No obstante, a pesar de haber aparecido en numerosas películas exitosas (“Alguien tiene que ceder”, “Constantine”, “Ultimátum a la Tierra”) e independientes (“La vida privada de Pippa Lee” y “Henry´s Crime”), no cesaban los rumores sobre la depresión del actor. Él, mientras tanto, trabajaba en su debut como director, “El poder del Tai Chi” y se ha involucrado en la producción de un documental “Side by Side”. Por entonces, estaba bien, se dejaba entrevistar con ganas y se encontraba con sus fans. Por ello, las fotos del actor sacadas unos meses más tarde causaron una gran sorpresa: descuidado y con un visible sobrepeso, Reeves volvió a ganar éxito en Internet. No terminaban las preguntas acerca del estado del famoso actor.

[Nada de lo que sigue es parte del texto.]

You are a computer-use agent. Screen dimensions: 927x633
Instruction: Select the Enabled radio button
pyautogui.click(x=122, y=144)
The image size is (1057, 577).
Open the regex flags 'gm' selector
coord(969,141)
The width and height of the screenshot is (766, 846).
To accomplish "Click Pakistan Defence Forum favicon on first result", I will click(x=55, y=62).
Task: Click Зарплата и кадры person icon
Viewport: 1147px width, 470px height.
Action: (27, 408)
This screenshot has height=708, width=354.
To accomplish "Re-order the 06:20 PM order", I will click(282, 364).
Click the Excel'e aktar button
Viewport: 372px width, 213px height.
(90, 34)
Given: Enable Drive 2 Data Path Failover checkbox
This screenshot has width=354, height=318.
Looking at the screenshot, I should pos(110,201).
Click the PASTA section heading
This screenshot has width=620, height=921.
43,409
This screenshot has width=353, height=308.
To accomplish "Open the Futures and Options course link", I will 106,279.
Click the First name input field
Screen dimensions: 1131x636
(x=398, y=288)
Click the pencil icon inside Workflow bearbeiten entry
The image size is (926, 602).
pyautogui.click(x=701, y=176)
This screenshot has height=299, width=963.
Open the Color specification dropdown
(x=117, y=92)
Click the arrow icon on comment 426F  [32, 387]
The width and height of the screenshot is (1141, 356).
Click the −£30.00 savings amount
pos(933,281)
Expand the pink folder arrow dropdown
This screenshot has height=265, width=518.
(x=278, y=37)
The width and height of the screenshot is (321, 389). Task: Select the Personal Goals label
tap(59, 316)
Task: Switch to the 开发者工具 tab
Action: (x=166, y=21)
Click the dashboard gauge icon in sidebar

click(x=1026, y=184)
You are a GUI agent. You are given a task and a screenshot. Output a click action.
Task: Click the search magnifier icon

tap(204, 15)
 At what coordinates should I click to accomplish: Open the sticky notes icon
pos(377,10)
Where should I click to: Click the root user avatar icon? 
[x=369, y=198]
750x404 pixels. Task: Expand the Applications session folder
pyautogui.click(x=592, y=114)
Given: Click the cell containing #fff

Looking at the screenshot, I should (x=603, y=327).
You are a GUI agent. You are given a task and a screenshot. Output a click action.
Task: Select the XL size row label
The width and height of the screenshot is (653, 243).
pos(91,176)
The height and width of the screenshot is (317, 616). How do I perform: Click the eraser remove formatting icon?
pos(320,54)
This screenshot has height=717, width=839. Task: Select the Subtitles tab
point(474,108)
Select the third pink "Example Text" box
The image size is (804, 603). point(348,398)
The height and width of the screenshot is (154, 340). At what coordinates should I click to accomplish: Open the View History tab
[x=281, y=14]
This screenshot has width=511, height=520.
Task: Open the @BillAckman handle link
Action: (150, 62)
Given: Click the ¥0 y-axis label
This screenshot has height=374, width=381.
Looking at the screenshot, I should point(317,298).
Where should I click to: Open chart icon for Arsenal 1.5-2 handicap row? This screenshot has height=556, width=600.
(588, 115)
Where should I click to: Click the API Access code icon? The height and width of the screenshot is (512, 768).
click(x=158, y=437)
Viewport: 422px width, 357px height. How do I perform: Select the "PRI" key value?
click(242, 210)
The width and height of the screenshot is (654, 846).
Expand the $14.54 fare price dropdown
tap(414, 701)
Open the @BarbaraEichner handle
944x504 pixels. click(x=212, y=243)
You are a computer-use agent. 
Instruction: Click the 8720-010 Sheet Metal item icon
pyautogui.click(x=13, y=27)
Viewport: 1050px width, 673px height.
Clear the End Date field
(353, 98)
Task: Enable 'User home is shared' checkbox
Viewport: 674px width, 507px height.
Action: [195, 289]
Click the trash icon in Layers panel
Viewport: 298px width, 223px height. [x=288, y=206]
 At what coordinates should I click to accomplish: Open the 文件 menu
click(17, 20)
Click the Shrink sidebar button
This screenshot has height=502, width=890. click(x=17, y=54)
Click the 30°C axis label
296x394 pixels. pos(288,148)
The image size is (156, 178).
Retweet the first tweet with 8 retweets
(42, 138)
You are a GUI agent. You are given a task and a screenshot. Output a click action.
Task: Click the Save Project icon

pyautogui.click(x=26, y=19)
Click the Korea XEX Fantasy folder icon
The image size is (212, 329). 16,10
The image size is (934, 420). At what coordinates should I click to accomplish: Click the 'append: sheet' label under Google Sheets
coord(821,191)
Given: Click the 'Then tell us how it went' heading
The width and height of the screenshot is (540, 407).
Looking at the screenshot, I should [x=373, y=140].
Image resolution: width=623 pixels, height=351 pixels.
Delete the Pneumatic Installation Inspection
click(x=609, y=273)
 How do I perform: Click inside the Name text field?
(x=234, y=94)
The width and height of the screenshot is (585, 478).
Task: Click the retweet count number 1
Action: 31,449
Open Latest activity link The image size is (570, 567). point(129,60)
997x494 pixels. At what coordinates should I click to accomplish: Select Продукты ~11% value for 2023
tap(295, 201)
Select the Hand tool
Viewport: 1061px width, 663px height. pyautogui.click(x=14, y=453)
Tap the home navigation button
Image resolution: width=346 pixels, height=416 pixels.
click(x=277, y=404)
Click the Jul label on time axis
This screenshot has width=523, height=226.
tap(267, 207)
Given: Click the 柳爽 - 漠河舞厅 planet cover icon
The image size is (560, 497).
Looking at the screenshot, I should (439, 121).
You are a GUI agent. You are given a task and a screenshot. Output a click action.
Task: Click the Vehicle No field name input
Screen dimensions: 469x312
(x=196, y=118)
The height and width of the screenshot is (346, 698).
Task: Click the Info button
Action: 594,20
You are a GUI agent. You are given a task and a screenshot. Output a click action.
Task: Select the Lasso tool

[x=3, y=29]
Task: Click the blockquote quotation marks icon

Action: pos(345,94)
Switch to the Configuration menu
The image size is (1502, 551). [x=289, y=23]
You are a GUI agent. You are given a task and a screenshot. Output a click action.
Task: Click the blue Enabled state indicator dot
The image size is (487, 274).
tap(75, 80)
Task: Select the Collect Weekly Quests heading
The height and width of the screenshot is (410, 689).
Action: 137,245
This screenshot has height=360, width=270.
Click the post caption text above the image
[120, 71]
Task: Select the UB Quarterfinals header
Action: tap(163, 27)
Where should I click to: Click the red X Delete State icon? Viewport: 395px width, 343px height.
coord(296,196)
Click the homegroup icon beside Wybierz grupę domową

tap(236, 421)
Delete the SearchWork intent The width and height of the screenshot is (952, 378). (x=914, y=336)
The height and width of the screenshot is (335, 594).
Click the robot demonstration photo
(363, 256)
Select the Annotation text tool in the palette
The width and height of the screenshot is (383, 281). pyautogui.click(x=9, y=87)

Siempre protegiendo su privacidad, aquella vez Keanu tampoco se dejó provocar y no se ha desahogado ante los medios. Aunque su gran retorno a las pantallas con “47 Ronins” no fue un éxito rotundo, la siguiente película en la que apareció, “John Wick”, terminó considerándose uno de los logros más interesantes de Reeves. Gracias a las muy buenas críticas y reseñas, y ganando más de 130 millones de dólares (con un presupuesto que ascendía tan sólo a 20 millones), Keanu cerró las bocas criticonas de una vez por todas.
El arte de seguir adelante
Con sus 51 años de edad, Keanu hoy luce magnífico (¿será que en el plató de “Speed” servían algún tónico especial? Tanto él, como Sandra Bullock casi no han cambiado desde entonces). Ha actuado en una película de suspenso “Knock, knock” y está trabajando en la continuación de “John Wick”. En 2016 se van a estrenar unas cuantas pelis con su participación. Aunque los medios de comunicación todo el tiempo divagan si el hecho de estar tan dedicado al trabajo no sirve de tapadera para graves problemas mentales, al parecer llega la hora de dejar de sugerir depresión al actor. Tanto su vida personal, como profesional, ha pasado por momentos difíciles, pero Keanu siempre supo levantarse y seguir.
Aunque ha podido dejarse encasillar como un actor de acción, intentá buscar otras cosas y retos profesionales. Hoy, su valentía trae sus frutos, ya que con 350 millones de dólares en la cuenta se encuentra en el puesto 10 entre los actores más acaudalados del planeta. Hablando desde el punto de vista profesional, puede hacer lo que le dé la gana y, aún así, sigue siendo un hombre natural y amable. Nunca se le han subido los humos y la fama no le ha nublado el juicio: es más probable toparse con él en el metro o andando en motocicleta, que en un yate o avión privado.